Tüm bu adımların temelinde hukukun üstünlüğü, demokratikleşme, demokratik kültürün yerleşmesi, kararlı ve vizyoner siyasi bir irade gereklidir.

Türkiye’de Barışın Önündeki Yapısal ve Konjonktürel Engeller

Türkiye özelinde barışın önündeki yapısal ve konjonktürel engeller, hem tarihsel süreklilik hem de güncel siyasal iklimle doğrudan ilişkilidir. Son yıllarda bu engeller daha da görünür hale gelmiş ve barış imkanını zayıflatmıştır. Yukarıda bahsedilen birtakım yapısal ve konjonktürel adımların zayıflığına ek olarak aşağıda yer alan bazı engelleri de saymak mümkündür:

  • Artan Aşırı Milliyetçilik: Türkiye’de milliyetçi siyasete yalnızca MHP ile sınırlı değildir. MHP’nin yeterince sert olmadığını düşünen İYİ Parti içindeki bazı klikler ve ZP gibi ırkçı eğilimlere sahip yapılar, çok güçlü bir toptan redci cephe oluşturmaktadır. Bu cephe, Kürt sorununun meşruiyetini reddetmekte, her çözüm önerisini ve haklı talebi “bölücülük” olarak yakalamaktadır.

Verilen alıştırma: Barışın önündeki engellere dair metinde geçen “Son yıllarda bu engeller daha da görünür hale gelmiş ve barış imkanını zayıflatmıştır.” cümlesini İngilizceye çevirin.

Gösterilen bilgiler:
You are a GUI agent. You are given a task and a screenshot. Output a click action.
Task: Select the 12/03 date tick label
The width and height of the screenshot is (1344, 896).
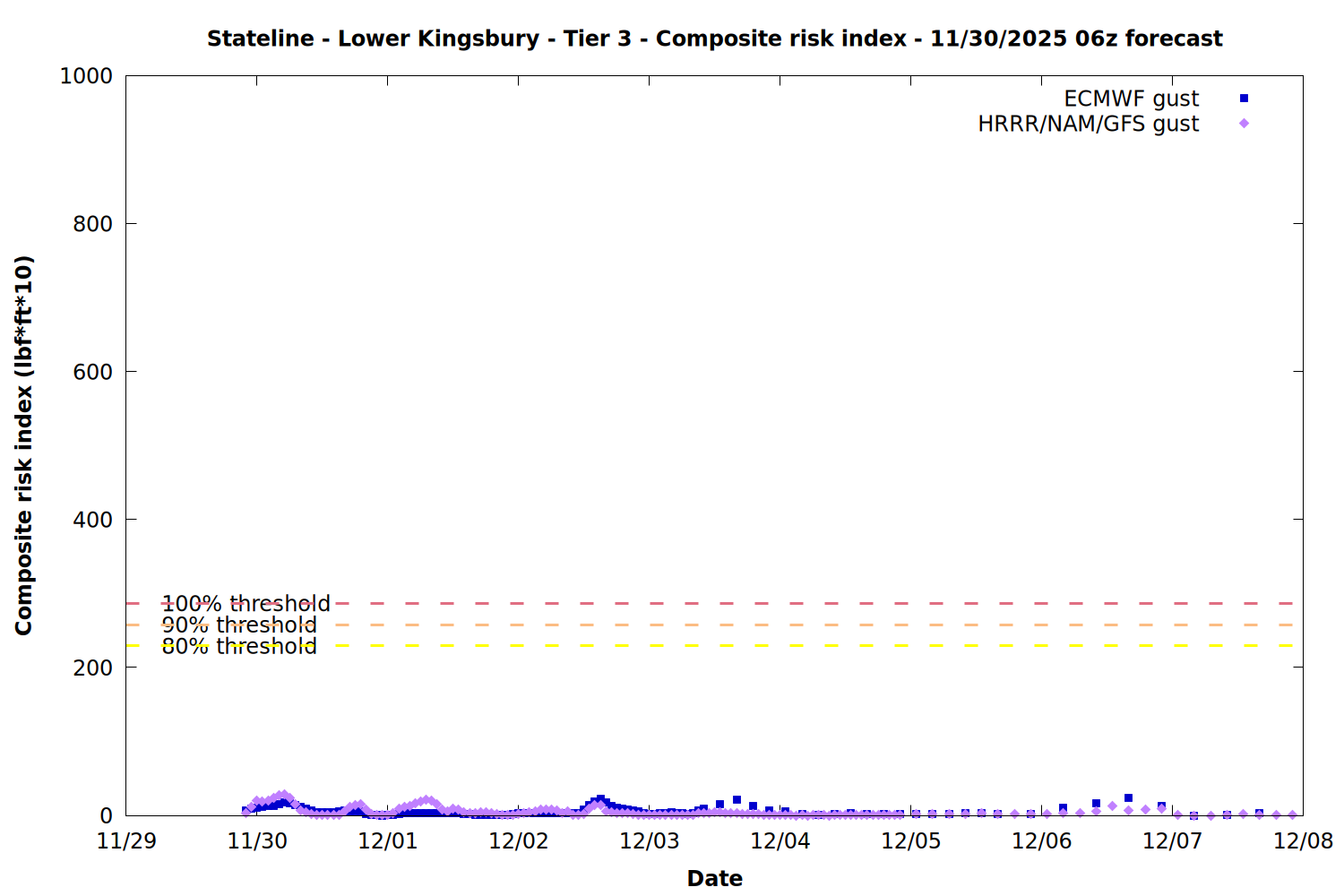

--

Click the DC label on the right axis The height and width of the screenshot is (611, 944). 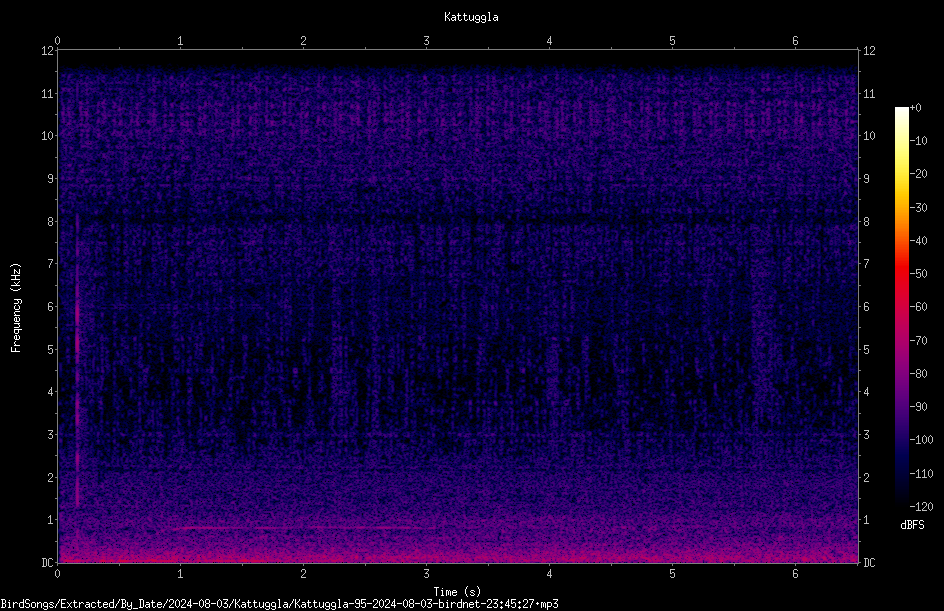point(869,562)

Çözümlü alıştırma: In recent years, these obstacles have become even more visible and have weakened the prospect of peace.